Para el filósofo francés la libertad no puede, ni debe, construirse sobre los antojos, sobre las pasiones. Dejarse llevar por ellos solamente es una muestra de docilidad absoluta. La libertad, en tanto que elección, debe fundarse en el bien, en la lucha por el bien, el cual tiene similitudes con la creación divina, y en resistir las tendencias espontáneas sacrificando algo del ser individual para alcanzar la madurez. Justo lo contrario del infantilismo propio de esta época. Las fuerzas de la modernidad empujan al ser humano hacia una minoría de edad en todos los aspectos vitales para impedir su verdadera libertad, la que se expresa desde la totalidad de nuestro ser. Lo que no supone una mera elección entre esto o aquello.

Los valores, como producto cultural, han de volver a tener peso social, explica Brague. No han de ser valores directamente generados por el cristianismo, sino que el cristianismo debe ser la base de esa cultura y de esos valores. Al fin y al cabo los mandamientos divinos no dejan de ser comúnmente aceptados como algo universal más allá del hecho religioso. Una moral común y un recordatorio de la ley natural que no se debería haber olvidado a causa del pecado original. Por ello, los valores, inmanentes al ser humano no algo divino, son fundamentales como meta. Una meta que igual no se alcanza con plenitud pero que sirve para hacer el bien. Unos valores comunes y no el relativismo ¿a?moral de la época. Tampoco una defensa dogmática de los propios valores en tanto que privilegios. Como dice la doctrina social de la Iglesia, valores en continuo diálogo pero encaminados hacia hacer el bien. Otra posición sería, como sucede en el Islam, esclavizar al ser humano y privarle de su libertad. De ahí llega la potenciación de las virtudes.

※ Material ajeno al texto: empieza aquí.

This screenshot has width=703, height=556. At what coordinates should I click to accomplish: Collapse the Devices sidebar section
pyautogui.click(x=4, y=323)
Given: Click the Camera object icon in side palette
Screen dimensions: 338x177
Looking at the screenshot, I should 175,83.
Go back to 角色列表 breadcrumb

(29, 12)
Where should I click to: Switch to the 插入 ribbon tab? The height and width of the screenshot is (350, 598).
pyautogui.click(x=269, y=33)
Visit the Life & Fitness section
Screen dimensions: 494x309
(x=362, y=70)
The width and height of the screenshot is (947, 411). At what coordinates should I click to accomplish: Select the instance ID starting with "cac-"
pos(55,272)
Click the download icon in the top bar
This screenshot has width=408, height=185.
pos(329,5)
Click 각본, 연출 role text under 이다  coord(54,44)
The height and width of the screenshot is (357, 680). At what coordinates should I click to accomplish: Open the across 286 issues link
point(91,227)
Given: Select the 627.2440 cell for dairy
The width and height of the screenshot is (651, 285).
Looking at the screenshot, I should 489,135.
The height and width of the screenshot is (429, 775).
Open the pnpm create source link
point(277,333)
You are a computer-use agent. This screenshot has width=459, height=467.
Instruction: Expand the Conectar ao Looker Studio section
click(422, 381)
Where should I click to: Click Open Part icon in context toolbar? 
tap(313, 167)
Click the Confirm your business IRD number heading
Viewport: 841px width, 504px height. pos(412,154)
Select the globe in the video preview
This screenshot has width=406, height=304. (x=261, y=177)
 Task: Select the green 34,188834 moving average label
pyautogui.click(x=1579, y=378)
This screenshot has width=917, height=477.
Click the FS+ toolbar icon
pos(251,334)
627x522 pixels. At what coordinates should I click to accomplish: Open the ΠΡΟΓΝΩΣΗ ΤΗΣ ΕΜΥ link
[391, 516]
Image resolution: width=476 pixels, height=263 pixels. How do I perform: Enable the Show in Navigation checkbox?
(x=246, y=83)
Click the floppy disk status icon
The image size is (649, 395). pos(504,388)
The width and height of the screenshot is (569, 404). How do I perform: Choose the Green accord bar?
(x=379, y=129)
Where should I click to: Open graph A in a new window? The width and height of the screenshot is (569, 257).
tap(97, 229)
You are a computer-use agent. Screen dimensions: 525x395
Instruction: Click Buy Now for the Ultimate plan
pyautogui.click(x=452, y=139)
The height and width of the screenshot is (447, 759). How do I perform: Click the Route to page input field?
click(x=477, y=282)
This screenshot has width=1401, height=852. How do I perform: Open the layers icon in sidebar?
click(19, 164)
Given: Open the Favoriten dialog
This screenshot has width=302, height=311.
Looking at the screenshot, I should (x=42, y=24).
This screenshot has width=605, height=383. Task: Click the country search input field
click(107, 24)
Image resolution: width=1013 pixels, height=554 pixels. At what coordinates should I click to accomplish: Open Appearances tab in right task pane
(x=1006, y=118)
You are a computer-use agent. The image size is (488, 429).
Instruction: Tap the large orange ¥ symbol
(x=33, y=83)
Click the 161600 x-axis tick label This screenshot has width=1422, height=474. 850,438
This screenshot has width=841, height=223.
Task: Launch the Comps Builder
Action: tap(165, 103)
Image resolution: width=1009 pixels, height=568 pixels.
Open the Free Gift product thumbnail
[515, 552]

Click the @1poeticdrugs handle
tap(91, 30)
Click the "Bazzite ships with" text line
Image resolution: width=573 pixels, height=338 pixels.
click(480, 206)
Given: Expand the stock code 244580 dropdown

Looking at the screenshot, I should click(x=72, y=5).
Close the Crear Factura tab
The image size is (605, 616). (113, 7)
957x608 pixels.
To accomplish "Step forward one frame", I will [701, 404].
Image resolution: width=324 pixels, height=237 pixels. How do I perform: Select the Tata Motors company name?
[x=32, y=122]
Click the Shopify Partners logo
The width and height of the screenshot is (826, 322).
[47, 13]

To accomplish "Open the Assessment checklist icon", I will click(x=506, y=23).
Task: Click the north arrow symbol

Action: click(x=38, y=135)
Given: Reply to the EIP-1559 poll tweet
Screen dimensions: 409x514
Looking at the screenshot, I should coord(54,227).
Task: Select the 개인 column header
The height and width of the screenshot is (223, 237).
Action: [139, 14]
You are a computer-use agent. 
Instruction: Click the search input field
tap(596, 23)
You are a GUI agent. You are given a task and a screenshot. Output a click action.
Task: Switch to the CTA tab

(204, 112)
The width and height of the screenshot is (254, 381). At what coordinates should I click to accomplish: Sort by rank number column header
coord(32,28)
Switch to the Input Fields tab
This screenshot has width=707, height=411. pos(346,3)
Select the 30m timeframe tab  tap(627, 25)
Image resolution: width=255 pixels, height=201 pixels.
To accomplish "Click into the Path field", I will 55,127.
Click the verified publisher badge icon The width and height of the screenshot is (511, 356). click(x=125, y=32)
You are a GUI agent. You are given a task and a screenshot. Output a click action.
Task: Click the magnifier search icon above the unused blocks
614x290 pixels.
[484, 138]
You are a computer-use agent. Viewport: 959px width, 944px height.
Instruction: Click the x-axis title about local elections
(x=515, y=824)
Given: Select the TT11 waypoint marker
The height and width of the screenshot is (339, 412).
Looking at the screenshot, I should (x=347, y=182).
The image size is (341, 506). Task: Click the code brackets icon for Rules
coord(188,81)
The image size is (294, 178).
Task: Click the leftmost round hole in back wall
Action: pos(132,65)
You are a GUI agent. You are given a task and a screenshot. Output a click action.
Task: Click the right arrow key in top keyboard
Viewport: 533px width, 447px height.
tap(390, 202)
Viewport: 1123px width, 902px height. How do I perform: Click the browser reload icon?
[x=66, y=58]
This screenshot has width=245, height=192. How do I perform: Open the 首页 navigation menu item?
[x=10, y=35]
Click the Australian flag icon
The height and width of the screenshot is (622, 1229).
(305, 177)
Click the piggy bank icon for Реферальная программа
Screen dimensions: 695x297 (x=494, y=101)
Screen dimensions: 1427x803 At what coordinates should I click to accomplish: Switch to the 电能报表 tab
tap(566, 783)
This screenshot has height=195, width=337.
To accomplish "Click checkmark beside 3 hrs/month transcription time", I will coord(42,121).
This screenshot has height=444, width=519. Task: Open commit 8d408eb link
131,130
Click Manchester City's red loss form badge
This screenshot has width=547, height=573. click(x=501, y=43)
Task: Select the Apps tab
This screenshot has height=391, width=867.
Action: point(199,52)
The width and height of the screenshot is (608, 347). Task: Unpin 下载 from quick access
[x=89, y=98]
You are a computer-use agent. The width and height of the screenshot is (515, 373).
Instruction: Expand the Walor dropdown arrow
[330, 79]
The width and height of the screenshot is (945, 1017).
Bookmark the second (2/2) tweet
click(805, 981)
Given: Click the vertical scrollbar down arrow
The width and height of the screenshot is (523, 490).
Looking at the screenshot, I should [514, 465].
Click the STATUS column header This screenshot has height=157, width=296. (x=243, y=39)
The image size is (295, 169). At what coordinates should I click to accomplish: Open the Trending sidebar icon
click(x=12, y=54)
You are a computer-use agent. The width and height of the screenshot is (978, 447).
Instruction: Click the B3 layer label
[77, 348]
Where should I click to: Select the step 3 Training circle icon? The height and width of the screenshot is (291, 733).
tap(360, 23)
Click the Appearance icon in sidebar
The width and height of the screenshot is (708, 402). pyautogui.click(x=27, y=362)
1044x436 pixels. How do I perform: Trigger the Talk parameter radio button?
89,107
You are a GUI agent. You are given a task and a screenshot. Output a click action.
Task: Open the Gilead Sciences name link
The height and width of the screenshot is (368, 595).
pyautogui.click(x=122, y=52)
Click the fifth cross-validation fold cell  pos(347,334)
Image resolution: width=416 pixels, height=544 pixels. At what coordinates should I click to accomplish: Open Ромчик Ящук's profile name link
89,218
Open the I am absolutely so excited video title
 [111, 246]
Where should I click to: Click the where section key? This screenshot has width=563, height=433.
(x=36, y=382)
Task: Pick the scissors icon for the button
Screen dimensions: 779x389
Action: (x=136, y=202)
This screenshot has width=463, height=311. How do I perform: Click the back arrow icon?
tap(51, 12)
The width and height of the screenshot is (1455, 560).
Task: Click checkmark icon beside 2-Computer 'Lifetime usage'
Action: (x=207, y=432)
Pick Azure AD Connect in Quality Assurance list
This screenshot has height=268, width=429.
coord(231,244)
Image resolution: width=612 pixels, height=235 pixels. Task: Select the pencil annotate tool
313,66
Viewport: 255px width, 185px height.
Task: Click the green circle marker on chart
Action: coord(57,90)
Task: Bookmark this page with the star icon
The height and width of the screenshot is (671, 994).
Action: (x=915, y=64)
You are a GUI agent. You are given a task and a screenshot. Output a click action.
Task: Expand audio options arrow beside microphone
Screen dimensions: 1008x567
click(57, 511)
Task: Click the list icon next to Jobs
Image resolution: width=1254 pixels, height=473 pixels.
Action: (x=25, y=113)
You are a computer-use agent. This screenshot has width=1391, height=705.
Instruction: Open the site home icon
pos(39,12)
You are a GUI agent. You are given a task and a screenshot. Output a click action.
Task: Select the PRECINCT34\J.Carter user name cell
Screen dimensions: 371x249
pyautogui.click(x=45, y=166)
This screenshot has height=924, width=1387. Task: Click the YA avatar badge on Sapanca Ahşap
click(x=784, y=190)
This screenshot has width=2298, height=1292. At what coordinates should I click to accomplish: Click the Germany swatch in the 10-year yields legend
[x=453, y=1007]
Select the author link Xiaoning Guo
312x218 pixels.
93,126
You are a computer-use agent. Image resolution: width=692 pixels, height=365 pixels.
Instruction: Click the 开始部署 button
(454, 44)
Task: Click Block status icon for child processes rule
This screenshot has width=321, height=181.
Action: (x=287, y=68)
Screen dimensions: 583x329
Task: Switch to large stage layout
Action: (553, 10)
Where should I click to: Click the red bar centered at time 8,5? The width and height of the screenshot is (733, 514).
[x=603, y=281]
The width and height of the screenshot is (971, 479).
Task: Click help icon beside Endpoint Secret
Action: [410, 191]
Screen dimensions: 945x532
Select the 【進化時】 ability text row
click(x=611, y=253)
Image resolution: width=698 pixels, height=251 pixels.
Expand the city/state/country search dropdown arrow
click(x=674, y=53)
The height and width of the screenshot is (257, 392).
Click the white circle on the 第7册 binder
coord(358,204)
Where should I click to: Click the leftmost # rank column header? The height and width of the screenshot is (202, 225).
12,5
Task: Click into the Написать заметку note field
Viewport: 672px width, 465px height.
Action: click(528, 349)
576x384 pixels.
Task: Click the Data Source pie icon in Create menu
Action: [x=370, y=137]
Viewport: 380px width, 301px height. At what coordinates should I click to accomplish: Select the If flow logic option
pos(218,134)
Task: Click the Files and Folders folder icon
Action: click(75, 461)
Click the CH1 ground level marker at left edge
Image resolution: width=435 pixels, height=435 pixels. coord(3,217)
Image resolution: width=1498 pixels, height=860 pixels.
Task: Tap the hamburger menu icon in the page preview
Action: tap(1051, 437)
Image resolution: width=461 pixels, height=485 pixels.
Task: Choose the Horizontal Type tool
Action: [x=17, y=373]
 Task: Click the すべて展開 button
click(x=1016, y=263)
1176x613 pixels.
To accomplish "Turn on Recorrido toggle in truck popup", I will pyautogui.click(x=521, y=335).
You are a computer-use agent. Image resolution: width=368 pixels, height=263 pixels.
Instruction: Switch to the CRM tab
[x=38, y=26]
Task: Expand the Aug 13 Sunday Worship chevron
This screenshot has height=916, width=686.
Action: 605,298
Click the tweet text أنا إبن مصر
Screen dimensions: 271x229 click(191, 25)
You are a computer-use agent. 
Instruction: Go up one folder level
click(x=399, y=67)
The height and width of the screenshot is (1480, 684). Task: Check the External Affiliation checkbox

Brague, prosigue el texto, cree que para lograr la difusión de estos valores y virtudes hay que apoyar a la familia. Frente a un Estado que todo lo disciplina y un mercado que todo lo mercantiliza. Frente a esto la familia se constituye como institución social fundamental. El individuo posee dignidad en sí, pero es la familia la que produce realmente personas. Y son las familias las que generan comunidades y no esa sociedad entendida bajo parámetros empresariales típica de la modernidad/postmodernidad. La civilización como conversación comunitaria, gracias a la cual se comprende que existe una barbarie ahí, amenazando constantemente y a la que hay que mantener a raya mediante un esfuerzo prolongado. Conservar, por tanto, es conversar pero sin perder de vista los valores, las virtudes y lo que la historia nos han enseñado. Conservar el ser humano y su Naturaleza es hoy fundamental expone el filósofo francés.

Un magnífico libro para la reflexión se sea católico, agnóstico, ateo o mediopensionista. Con el añadido de la habitual buena labor editora de Encuentro y que ayuda a la lectura del mismo.